Is there a good way to do parallel processing with the dsp module? In particular, I have a bunch of dsp::IIR filters that I want to run in parallel.
look for SIMDregister
It’s not completely clear to me what you want.
Do you want your filters to be capable to handle multi channels, so you want multiple parallel filters, one for each audio channel with the same parameters? Or do you want to split the entire input signal into multiple copies of the signal, work on each of the copies in parallel and then join the result back together by e.g. summing the paths up?
I want to split the input signal into copes, send one to each filter, and then join them after.
You can use processContextNonReplacing() to use one block as input and another as output.
You’ll need to preallocate all the extra buffers you’ll need and don’t resize them in processBlock(), as this leads to allocation. Use your input block as source, then process through all your filters targeting your other blocks. At the end sum them back up and account for level.
Assuming you meant “split the input signal into copies” and meant summing by “join”, a helper class like this could work for you (untested – just quickly written for the sake of the example)
template <class ProcessorType, size_t numProcessors>
class ParallelProcessors
{
public:
void prepare (const juce::dsp::ProcessSpec& spec)
{
for (size_t i = 0; i < numTempBuffers; ++i)

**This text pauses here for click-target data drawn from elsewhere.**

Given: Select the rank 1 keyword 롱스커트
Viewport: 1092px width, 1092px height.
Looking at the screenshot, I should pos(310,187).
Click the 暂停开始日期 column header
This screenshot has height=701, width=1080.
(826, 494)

tempBuffers[i] = juce::dsp::AudioBlock<float> (tempBuffersMemory[i], spec.numChannels, spec.maximumBlockSize);
for (auto& p : processors)
p.prepare (spec);
}
template <class ProcessContext>
void process (const ProcessContext& context)
{
const auto numSamples = context.getInputBlock().getNumSamples();
// The current context might hold smaller blocks than the one that we allocated.
// This is why we make temporary sub-blocks from the pre-allocated temp buffers
std::array<juce::dsp::AudioBlock<float>, numTempBuffers> processingTempBlocks;
// Let the first processors process with a non-replacing context that writes to the
// temp buffers
for (size_t i = 0; i < numTempBuffers; ++i)
{
processingTempBlocks[i] = tempBuffers[i].getSubBlock (0, numSamples);
processors[i].process (juce::dsp::ProcessContextNonReplacing (context.getInputBlock(), processingTempBlocks[i]));
}
// Let the last processor process the context passed in so that it writes to the
// desired output block
processors.back().process (context);
// Accumulate the temporary block data into the output buffer
for (auto& tempBlock : processingTempBlocks)
context.getOutputBlock() += tempBlock;
}
/** The actual processors */
std::array<ProcessorType, numProcessors> processors;
private:
static constexpr auto numTempBuffers = numProcessors - 1;
std::array<juce::HeapBlock<char>, numTempBuffers> tempBuffersMemory;
std::array<juce::dsp::AudioBlock<float>, numTempBuffers> tempBuffers;
};
It simply wraps a desired number of processors of the same type, makes them work on the same input signal and takes care of allocating and managing some temporary buffers.
Example usage could look like
// An example instance of four IIRs
ParallelProcessors<juce::dsp::IIR::Filter<float>, 4> fourParallelIIRs;
// Assigning some coefficients to each instance by accessing the processors array
for (auto& iir : fourParallelIIRs.processors)
*iir.coefficients = juce::dsp::IIR::ArrayCoefficients<float>::makeBandPass (sampleRate, frequency);
// Preparing the parallel chain
fourParallelIIRs.prepare (spec);
// Processing the parallel chain with some process context
fourParallelIIRs.process (context);
Hope that gives you a good starting point. The code is of course subject to tweaking depending on your specific needs and as I said untested, but I’ve implemented something like that a few times sucessfully
Took a minute to wrap my brain around it but it works! Thank you!